Thus applicant, interviewer, and situation attributes can potentially bias the decisionmaking process and result in erroneous evaluations during the interview. In response to these problems, as well as the high cost of face-to-face interviews, many companies conduct computer interviews to screen applicants. The next time you’re in a Blockbuster Video, check out the “Employment Center,” a computer workstation where you complete a job application online and take an employment test. Telecomputing Interviewing Services in San Francisco lists more than 1,500 clients that conduct computer interviews for mostly entry-level jobs. Bloomingdale’s hired all of its personnel for its Miami store using computer interviewing that questions applicants about work attitudes, substance abuse, and employee theft. As Ellen Pollin, personnel manager at Bloomingdale’s, puts it, “The machine never forgets to ask a question and asks each question in the same way.” Other companies are using videoconferencing to interview employees, particularly managerial prospects. Texas Instruments claims, considerable cost savings with no loss in validity using videoconferences.

Citizens Bank of Maryland reduced interviewer involvement by combining a short, structured interview with a video developed especially for tellers and customer service representatives. The video provides a realistic job preview that describes the positive and negative features of the job and then tests applicants on job-related verbal, quantitative, and interpersonal skills. The test is completed on a computer and is scored for $32. Citizens Bank reported higher validity and a significant drop in turnover with this method compared to turnover rates when hiring decision were based on an unstructured interview (i.e., one in which interviewers have no formal set of questions to ask).in which interviewers have no formal set of questions to ask).

  Structured and standardized interviewing is growing in popularity.
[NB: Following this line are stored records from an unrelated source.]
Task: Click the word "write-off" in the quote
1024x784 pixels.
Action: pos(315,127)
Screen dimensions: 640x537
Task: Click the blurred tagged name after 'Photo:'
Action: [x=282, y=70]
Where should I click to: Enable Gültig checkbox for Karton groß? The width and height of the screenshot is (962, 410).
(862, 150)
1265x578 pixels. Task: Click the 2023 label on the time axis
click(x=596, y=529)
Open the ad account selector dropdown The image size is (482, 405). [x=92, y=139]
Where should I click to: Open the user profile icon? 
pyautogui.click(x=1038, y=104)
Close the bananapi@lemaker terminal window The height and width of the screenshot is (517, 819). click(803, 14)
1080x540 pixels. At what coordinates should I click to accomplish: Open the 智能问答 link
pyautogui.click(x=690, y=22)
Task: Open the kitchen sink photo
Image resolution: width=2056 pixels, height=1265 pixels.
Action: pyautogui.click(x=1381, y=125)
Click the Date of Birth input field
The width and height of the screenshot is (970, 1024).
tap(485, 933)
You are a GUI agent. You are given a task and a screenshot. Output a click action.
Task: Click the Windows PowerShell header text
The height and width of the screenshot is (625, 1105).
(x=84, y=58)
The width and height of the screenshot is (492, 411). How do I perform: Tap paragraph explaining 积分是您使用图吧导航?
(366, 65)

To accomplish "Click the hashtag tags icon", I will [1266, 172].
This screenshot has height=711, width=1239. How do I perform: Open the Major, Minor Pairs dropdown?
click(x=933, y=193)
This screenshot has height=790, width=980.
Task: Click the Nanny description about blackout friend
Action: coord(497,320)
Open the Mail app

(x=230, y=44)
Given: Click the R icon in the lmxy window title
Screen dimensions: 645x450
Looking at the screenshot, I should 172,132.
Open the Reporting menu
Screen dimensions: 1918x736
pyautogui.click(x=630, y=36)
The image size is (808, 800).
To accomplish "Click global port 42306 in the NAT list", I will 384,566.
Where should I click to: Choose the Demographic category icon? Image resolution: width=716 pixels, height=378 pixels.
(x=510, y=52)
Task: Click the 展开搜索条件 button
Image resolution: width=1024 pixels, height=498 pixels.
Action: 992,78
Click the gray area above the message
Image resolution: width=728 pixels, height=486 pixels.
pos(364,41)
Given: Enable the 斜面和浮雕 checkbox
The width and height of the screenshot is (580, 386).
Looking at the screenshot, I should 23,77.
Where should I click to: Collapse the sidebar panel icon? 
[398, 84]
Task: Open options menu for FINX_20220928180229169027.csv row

Perhaps the biggest company in this business is the Gallup Organization (visit and find “talentbased hiring” for a description). Gallup conducted a huge study of management behavior, described in the best seller Now, Discover Your Strengths.Gallup associates conducted over 1.7 million interviews at 101 companies from 63 countries. One result of this research was a structured interview that is administered by telephone and then scored based on the taped transcript using a standardized rating form. This talent assessment tool is now used by, among many others, Disney, Toyota, Marriott, and Best Buy to help select managers and sales personnel. This nontraditional way to conduct an interview nonetheless resulted in the same level of validity as the more traditional approach.


The information obtained from the interview provides a basis for subsequent selection and placement decisions, whose overall quality depends on the interview. How reliable is the interview information? How valid is that information for predictive purposes? That is, to what extent do interview judgments predict subsequent job performance and other important criteria?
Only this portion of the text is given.